Quand les hackers russes se font hacker

Kommersant (Moscou)

Trois des plus importants forums de hacking russes ont récemment été piratés. Est-ce l’œuvre du FSB ? Les observateurs penchent plutôt pour la thèse de la redistribution des parts de marché entre groupes rivaux.

D’après le conglomérat financier russe Sberbank, les pertes subies par l’économie russe en 2020 à cause de la cybercriminalité atteindraient 3 500 milliards de roubles [39 milliards d’euros]. Soit l’équivalent de 73 % des fonds qui seront nécessaires, d’après les autorités, au redressement sur deux ans de l’économie du pays après la pandémie. La société de cybersécurité Group-IB estime à 145 milliards de roubles [1,6 milliard d’euros] le marché de la vente de données de cartes bancaires volées en 2020, un chiffre comparable à la somme consacrée par les Russes aux emprunts immobiliers pour la même année.

Selon Microsoft, la majorité des cyberattaques sont menées depuis la Russie. En septembre dernier, la multinationale américaine indiquait avoir envoyé [à ses clients] au cours des deux dernières années plus de 13 000 notifications d’attaques de pirates, dont la majorité étaient imputables à des groupes russes.

Or, début 2021, les “pirates russes” ont soudainement été victimes d’attaques à leur tour. Le 20 janvier, l’administrateur du forum pirate Verified faisait état d’une attaque, le 16 février c’était le tour du forum de carding CrdClub (utilisé par les cybercriminels pour échanger avec des marchands de fausses cartes de crédit), le 2 mars Exploit‧in annonçait avoir été pris pour cible, suivi par Maza, le doyen des forums russophones, le 3 mars.

+++

Exercice proposé 1:
D'après l'article sur les forums de hackers russes, à quelle date le forum Maza a-t-il annoncé avoir été attaqué ?

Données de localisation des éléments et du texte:
+++

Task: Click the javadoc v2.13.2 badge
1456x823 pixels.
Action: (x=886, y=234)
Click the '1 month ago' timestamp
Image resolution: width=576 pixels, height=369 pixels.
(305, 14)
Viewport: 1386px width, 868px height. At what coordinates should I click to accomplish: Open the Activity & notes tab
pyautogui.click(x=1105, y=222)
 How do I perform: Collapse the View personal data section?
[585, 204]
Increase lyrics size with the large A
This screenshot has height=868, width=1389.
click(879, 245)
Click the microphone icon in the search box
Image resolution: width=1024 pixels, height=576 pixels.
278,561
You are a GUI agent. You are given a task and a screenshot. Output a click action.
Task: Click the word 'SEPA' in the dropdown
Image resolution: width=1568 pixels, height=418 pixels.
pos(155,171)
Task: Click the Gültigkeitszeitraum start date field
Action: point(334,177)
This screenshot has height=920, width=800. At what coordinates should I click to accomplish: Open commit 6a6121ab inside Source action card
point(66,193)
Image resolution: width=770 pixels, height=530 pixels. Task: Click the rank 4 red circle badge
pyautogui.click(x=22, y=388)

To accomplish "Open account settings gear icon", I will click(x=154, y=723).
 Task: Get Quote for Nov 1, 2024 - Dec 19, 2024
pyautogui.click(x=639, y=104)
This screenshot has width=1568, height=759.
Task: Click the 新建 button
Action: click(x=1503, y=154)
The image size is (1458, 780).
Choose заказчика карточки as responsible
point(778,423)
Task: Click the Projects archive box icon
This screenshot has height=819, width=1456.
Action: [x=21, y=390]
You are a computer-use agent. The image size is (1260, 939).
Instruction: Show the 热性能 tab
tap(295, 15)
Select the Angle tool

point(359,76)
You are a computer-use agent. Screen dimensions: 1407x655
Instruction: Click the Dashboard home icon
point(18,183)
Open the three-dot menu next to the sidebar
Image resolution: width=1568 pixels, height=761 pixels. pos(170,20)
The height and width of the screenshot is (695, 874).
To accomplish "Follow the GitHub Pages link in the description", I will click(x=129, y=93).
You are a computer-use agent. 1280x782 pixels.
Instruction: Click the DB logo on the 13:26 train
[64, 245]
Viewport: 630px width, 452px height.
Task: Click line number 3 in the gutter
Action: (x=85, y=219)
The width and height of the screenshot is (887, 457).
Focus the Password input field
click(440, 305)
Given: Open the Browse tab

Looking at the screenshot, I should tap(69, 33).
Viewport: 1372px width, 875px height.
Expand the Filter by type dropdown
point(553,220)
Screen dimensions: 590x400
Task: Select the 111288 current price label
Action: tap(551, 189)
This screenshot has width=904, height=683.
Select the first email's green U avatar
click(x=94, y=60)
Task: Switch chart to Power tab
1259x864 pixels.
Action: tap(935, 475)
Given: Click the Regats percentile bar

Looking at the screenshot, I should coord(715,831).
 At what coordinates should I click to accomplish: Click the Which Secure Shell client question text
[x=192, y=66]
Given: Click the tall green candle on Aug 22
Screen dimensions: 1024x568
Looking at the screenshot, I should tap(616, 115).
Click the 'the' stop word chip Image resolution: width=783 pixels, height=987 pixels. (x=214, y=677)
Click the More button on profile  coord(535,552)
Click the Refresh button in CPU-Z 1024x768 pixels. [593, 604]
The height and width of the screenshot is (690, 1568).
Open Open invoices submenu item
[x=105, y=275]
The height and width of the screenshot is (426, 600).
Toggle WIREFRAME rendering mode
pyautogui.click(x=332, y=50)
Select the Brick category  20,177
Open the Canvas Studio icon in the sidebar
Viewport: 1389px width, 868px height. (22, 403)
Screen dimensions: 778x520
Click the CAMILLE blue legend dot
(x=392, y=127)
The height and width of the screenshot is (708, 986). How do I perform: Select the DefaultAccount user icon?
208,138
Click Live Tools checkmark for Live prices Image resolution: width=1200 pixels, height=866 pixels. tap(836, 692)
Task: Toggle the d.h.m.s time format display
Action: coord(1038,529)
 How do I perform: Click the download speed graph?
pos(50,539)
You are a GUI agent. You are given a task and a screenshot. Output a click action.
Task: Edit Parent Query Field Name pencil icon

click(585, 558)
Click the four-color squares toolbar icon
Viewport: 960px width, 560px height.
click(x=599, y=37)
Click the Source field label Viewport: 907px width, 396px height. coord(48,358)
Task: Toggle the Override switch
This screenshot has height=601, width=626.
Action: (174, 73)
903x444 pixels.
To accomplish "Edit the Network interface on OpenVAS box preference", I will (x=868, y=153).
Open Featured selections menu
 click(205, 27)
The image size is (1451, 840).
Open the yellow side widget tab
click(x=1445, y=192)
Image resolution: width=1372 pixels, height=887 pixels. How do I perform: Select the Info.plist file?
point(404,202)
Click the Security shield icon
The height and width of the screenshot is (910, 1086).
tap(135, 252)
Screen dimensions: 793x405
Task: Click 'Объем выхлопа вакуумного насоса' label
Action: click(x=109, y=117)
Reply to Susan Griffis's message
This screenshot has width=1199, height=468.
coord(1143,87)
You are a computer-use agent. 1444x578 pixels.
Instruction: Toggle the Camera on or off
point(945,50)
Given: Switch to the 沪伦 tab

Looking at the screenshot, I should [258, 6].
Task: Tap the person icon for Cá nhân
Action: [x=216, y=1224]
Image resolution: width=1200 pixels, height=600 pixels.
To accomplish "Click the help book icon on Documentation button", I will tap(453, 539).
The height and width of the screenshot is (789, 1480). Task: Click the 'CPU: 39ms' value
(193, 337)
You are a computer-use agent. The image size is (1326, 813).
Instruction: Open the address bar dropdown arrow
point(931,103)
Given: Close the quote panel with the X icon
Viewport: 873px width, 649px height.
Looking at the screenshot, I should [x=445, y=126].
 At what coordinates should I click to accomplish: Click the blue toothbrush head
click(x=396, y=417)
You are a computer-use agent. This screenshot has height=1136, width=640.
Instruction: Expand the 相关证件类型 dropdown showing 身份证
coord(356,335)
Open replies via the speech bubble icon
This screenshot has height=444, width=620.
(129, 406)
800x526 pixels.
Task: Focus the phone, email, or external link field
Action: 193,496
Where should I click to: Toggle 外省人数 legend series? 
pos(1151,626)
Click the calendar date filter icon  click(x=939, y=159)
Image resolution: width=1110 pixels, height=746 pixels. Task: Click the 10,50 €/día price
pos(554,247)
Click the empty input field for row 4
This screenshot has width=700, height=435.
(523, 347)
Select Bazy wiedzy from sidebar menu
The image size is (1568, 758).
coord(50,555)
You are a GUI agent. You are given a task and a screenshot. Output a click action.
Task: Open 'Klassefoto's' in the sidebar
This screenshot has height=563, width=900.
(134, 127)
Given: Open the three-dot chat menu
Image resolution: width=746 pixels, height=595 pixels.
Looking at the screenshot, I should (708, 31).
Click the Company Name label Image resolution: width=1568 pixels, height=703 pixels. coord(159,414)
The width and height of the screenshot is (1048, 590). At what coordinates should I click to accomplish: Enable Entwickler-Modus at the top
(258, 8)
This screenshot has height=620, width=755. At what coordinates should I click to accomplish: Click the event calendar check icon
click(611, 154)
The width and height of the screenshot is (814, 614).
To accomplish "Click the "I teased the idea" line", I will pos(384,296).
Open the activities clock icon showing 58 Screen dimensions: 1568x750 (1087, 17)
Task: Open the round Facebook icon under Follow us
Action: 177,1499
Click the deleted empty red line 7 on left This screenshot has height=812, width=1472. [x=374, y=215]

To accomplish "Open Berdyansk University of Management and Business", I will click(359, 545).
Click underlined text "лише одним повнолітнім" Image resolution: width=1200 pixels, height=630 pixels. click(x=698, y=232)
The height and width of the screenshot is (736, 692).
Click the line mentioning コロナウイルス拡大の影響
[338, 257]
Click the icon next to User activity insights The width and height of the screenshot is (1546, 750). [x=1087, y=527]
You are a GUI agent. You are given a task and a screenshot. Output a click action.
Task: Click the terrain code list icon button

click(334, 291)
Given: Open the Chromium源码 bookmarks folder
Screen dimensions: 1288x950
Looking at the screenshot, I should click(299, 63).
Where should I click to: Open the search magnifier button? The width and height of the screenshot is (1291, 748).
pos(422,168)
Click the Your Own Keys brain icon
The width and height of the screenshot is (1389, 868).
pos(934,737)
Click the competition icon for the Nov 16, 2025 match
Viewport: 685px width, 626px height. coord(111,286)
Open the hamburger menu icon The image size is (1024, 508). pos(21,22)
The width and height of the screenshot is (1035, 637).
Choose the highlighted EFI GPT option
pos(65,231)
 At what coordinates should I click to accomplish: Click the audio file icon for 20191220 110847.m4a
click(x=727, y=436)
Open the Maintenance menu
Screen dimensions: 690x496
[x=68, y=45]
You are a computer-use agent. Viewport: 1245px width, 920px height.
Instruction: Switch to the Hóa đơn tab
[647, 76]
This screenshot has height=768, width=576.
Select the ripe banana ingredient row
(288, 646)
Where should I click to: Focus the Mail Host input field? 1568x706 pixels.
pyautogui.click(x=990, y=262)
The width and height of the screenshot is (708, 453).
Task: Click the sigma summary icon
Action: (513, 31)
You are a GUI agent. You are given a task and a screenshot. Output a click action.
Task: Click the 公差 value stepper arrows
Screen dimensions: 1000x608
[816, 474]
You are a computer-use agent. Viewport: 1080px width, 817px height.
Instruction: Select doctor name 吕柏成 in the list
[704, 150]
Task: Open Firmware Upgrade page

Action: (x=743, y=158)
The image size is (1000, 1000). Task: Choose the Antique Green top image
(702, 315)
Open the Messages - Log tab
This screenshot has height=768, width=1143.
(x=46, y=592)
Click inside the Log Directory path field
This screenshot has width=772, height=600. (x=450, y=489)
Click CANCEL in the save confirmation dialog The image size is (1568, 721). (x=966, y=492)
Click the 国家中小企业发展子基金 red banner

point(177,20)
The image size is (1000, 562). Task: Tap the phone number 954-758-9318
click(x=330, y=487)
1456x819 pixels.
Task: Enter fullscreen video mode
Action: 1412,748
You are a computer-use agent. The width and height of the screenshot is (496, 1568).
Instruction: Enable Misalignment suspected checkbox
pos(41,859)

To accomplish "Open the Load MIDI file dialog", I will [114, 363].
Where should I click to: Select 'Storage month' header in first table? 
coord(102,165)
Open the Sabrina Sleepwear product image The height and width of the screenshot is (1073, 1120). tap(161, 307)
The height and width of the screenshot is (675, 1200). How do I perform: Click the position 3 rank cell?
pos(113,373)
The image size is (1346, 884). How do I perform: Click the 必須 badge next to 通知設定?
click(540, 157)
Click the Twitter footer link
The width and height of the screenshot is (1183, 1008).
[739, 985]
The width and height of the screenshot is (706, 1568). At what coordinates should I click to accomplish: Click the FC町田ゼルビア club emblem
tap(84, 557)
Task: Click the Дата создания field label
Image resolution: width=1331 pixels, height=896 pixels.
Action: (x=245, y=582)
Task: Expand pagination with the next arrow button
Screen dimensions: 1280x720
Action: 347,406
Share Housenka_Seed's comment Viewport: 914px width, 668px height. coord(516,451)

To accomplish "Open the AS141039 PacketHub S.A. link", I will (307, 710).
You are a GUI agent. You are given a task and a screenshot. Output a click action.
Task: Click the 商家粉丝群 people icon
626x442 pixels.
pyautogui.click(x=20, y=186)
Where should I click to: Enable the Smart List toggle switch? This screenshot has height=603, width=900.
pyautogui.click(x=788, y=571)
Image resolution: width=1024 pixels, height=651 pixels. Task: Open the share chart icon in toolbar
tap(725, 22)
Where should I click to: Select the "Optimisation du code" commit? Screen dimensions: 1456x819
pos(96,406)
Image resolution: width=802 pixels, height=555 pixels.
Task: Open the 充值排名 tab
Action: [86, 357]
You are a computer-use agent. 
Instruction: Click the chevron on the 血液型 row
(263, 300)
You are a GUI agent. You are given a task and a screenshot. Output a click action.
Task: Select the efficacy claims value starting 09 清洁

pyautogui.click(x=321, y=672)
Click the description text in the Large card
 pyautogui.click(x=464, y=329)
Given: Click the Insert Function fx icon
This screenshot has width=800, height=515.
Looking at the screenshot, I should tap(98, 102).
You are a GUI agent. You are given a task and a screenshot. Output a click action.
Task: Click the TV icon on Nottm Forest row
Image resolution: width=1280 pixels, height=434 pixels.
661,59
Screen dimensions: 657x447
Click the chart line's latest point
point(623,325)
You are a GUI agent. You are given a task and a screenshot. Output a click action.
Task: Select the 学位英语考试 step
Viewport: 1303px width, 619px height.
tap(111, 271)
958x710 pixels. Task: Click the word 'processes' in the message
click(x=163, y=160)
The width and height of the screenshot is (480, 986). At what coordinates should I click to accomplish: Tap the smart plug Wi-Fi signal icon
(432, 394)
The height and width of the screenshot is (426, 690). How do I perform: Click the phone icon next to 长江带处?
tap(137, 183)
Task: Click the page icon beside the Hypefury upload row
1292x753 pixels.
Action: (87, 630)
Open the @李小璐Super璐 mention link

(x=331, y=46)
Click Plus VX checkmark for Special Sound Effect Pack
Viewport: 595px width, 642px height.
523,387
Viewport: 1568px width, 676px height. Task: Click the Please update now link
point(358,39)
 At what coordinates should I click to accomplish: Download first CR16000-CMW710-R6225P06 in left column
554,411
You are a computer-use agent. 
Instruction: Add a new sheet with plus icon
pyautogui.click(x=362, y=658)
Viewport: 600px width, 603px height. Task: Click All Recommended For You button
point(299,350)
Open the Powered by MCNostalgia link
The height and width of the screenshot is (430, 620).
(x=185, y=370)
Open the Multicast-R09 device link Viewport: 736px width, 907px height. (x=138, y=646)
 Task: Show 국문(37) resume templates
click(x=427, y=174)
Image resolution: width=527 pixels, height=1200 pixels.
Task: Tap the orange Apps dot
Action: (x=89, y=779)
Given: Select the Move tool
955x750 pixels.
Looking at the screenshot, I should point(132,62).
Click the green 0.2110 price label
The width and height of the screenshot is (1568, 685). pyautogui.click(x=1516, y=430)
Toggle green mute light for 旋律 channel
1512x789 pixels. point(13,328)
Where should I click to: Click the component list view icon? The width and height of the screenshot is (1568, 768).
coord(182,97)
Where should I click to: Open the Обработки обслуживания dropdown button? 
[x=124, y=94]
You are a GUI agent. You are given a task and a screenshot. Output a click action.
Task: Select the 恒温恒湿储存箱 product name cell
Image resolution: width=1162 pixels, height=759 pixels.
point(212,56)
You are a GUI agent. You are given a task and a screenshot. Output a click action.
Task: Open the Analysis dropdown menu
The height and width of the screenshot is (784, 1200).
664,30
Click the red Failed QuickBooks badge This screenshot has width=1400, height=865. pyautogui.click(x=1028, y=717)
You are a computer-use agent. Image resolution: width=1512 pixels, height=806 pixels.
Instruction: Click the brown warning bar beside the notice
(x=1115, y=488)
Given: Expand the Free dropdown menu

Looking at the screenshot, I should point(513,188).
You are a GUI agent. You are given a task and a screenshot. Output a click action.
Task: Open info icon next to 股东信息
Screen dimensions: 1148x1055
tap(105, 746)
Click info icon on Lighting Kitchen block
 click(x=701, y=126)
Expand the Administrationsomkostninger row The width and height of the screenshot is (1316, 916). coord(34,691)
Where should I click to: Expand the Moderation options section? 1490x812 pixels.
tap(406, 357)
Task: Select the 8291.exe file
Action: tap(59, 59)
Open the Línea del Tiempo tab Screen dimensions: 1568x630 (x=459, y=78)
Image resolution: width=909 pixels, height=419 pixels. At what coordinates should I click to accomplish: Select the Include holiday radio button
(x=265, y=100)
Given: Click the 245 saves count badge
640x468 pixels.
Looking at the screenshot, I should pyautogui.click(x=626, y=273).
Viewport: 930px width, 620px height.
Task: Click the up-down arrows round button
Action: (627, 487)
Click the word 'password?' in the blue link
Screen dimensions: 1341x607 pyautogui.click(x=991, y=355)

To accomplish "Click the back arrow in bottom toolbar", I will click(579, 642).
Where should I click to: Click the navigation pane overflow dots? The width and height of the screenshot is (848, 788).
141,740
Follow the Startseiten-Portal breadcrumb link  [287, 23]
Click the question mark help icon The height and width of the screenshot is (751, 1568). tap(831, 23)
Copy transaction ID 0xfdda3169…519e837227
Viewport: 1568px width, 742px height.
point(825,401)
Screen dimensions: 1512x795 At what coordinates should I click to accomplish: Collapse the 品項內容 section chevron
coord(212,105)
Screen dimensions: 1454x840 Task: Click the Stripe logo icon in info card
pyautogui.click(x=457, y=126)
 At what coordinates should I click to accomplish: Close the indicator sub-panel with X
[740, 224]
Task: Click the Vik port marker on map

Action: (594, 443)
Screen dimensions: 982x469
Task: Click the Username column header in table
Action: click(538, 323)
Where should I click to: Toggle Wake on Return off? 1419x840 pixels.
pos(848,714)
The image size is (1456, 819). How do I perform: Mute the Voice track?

+++

Exercice proposé 2:
Rassemblez toutes les lignes de la liste qui contiennent le mot "next", en tenant compte de la casse.

Réponse 1:
Le 3 mars.

Réponse 2:
Open the three-dot menu next to the sidebar
Click the icon next to User activity insights The width and height of the screenshot is (1546, 750). [x=1087, y=527]
The image size is (1346, 884). How do I perform: Click the 必須 badge next to 通知設定?
Task: Expand pagination with the next arrow button
The height and width of the screenshot is (426, 690). How do I perform: Click the phone icon next to 长江带处?
Task: Open info icon next to 股东信息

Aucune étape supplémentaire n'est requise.